Lecteur : André Gabastou
Après des études de philologie anglaise, Eva Gallud s'est consacrée professionnellement à la traduction. Elle a traduit des poètes comme Emily Dickinson, Margaret Sackville et des prosateurs comme Edith Warton, Guy de Maupassant et D. H. Lawrence. Elle a publié des recueils de poèmes et Les Années obscures est son premier roman.
Les Années obscures décrit un voyage dans l'obscurité entrepris à partir de la luminosité la plus absolue. Une jeune fille cherchera dans Madrid la lumière pour ressusciter son père qui, toute sa vie, s'est efforcé d'être un homme mort, évoquera la solitude qui triomphe dans notre siècle et critique férocement la solitude à laquelle nous soumettent les contraintes sociales pour nous laisser encore plus seuls.
Il s'agit d'une traversée qui mêle à chaque page dans un hôpital de Madrid où un père agonise atteint d'un cancer l'exactitude émotionnelle et le libre arbitre.
C'est une histoire d'abandons et de pères prodiges qui tombent avec tout le poids de corps morts dans les bras inexpérimentés de leurs enfants qui les évoquent avec une pudeur infinie dans des histoires étrangères à tous les atermoiements. Histoires de secrets, de délires (les rapports entre la narratrice et une mystérieuse femme française nommée Solange) et de miroirs qui font que la protagoniste observe la vie comme si la mémoire était le maître du monde.

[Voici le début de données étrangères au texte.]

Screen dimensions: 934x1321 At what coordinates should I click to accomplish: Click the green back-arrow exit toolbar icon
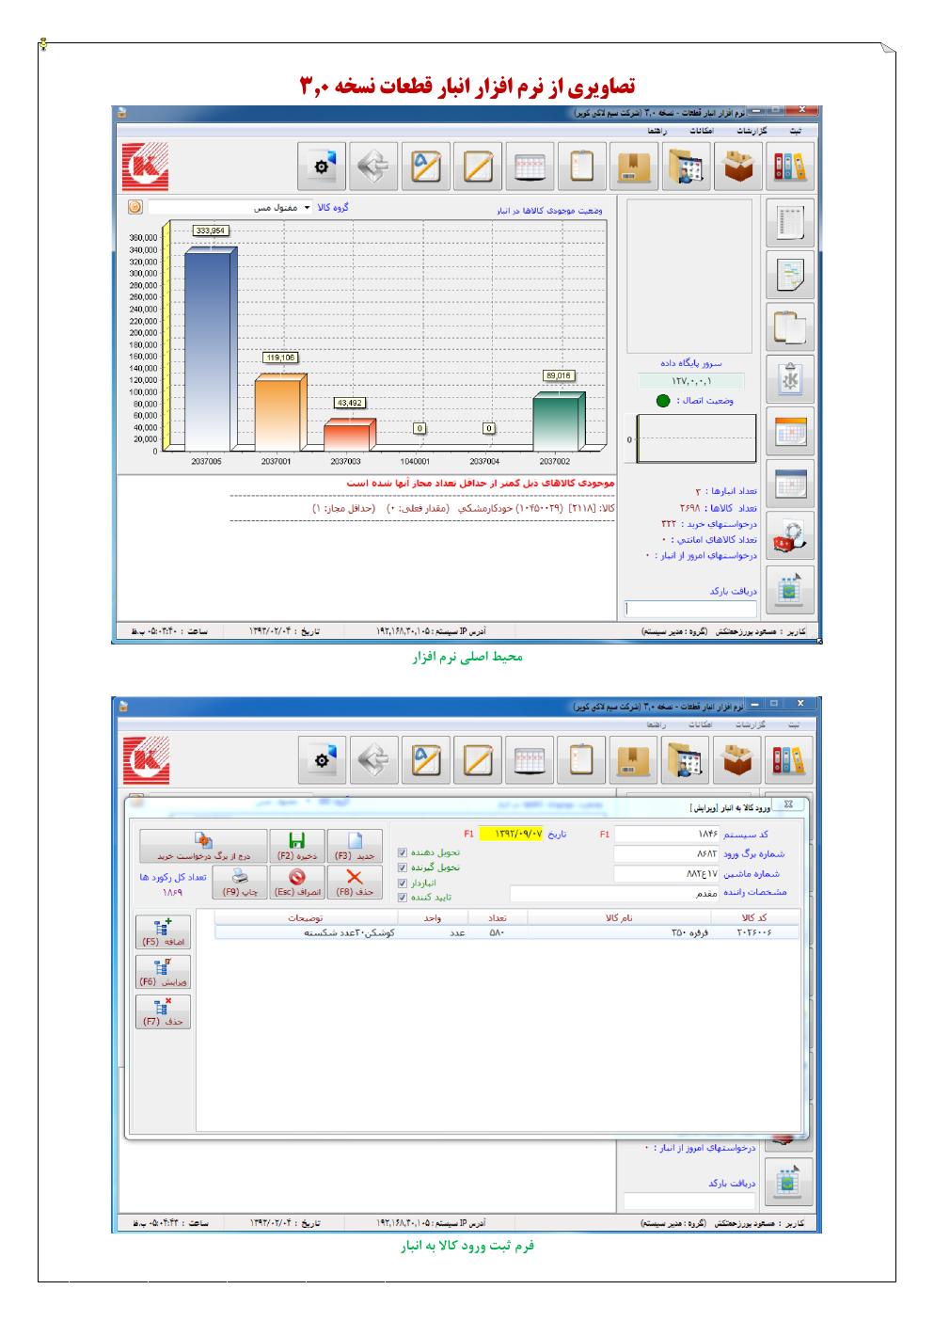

On pense à L'Etranger de Camus à cause de l'adéquation entre le propos et la langue, mais pas seulement. Cette économie du récit permet à la langue d'aller au plus près du propos et s'avère d'une grande pertinence. Rien n'y semble faux, le ton est toujours juste. Un grand et saisissant premier roman sur l'absurdité et la détresse affective.